Begründend führte die Behörde im Wesentlichen aus, bei der zwischen dem Vater der Mitbeteiligten, einem serbischen Staatsangehörigen, und Frau LM, einer serbischen Staatsangehörigen mit einem Aufenthaltstitel „Daueraufenthalt - EU“, am geschlossenen und am geschiedenen Ehe, auf deren Grundlage der Mitbeteiligten die genannten Aufenthaltstitel nach § 46 Abs. 1 Z 2 NAG erteilt worden seien, habe es sich um eine Aufenthaltsehe gehandelt.
2Mit dem angefochtenen Erkenntnis gab das Verwaltungsgericht Wien der gegen diesen Bescheid erhobenen Beschwerde der Mitbeteiligten statt und hob den Bescheid vom auf. Die Revision nach Art. 133 Abs. 4 B-VG erklärte das Verwaltungsgericht für nicht zulässig.
3Die Aufhebung des Bescheides vom begründete das Verwaltungsgericht Wien zusammengefasst dahin, dass das Eingehen einer Aufenthaltsehe durch den Vater der minderjährigen Mitbeteiligten nicht dazu führe, dass diese das Erteilungshindernis des § 11 Abs. 1 Z 4 iVm. § 30 Abs. 1 NAG verwirklicht hätte. Darüber hinaus sei im Hinblick auf § 11 Abs. 2 Z 1 NAG festzuhalten, dass die Frage der Gefährdung der öffentlichen Ordnung oder Sicherheit nicht im Wege einer „Sippenhaftung“, sondern fallbezogen in Form einer Prognose ausgehend vom Gesamtverhalten für jede Person eigenständig zu prüfen sei.
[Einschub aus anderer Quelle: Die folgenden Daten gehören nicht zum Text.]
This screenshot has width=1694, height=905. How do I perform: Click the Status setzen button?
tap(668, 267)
In Ansehung der von ihrem Vater eingegangenen Aufenthaltsehe könne der Mitbeteiligten kein Fehlverhalten vorgeworfen werden.
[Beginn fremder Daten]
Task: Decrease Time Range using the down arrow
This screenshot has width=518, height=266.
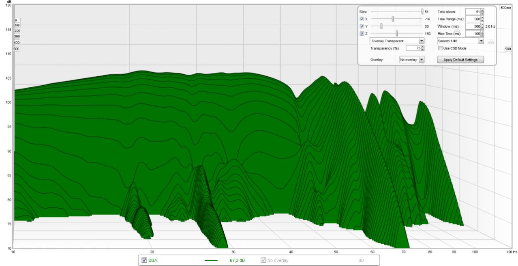Action: coord(482,20)
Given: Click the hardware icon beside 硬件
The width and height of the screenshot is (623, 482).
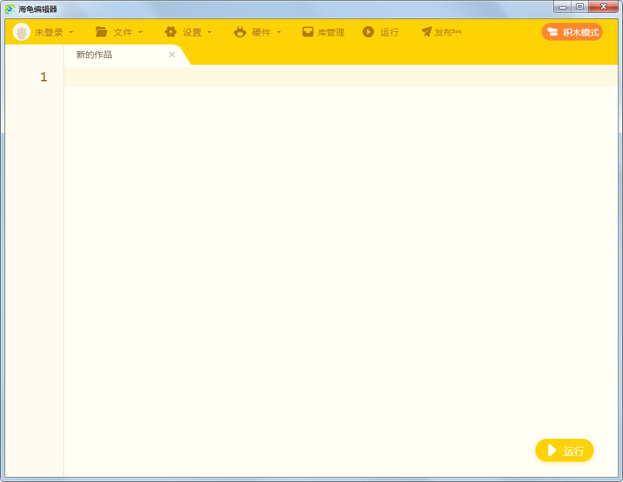Looking at the screenshot, I should pos(239,31).
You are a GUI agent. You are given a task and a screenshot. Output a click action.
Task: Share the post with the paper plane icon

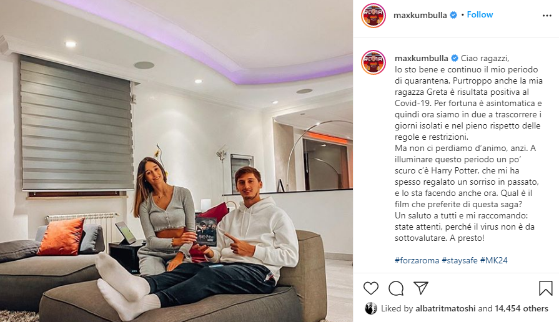[421, 288]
Vor diesem Hintergrund sei evident, dass die Mitbeteiligte die in Rede stehenden Aufenthaltstitel nicht erschlichen habe, sodass der von der Behörde herangezogene Wiederaufnahmegrund des § 69 Abs. 1 Z 1 AVG nicht vorliege.
Betreffend den Verlängerungsantrag vom führte das Verwaltungsgericht aus, im Fall des Fehlens von allgemeinen Erteilungsvoraussetzungen sei nach § 25 Abs. 1 NAG vorzugehen. Da der Vater der Mitbeteiligten, demgegenüber eine mit dem Bescheid vom im Wesentlichen inhaltsgleiche Entscheidung ergangen sei, derzeit in Österreich nicht aufenthaltsberechtigt sei, stehe in Frage, ob die Mitbeteiligte über ausreichendes Einkommen sowie eine ortsübliche Unterkunft für die Dauer des beantragten Aufenthalts verfüge.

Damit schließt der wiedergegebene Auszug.